Brief: One line at a time, check the entries below for the word "agent", and copy each line that has it.

Exercise materials:
BEGIN

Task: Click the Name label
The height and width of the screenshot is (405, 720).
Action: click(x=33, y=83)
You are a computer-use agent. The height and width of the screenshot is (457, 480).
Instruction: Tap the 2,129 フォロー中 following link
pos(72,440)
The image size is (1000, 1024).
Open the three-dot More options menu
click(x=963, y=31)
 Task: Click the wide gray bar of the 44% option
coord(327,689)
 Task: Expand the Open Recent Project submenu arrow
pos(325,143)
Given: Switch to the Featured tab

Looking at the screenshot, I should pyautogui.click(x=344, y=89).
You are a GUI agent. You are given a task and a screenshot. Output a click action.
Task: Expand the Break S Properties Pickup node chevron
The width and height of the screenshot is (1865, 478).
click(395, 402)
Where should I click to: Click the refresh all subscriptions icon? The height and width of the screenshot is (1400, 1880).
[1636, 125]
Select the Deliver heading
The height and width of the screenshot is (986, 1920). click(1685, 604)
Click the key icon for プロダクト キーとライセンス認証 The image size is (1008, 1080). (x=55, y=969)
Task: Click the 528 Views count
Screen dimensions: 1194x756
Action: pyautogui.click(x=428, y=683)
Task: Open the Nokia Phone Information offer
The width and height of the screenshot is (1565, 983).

END

Exercise answer:
You are a computer-use agent. The height and width of the screenshot is (457, 480).
You are a GUI agent. You are given a task and a screenshot. Output a click action.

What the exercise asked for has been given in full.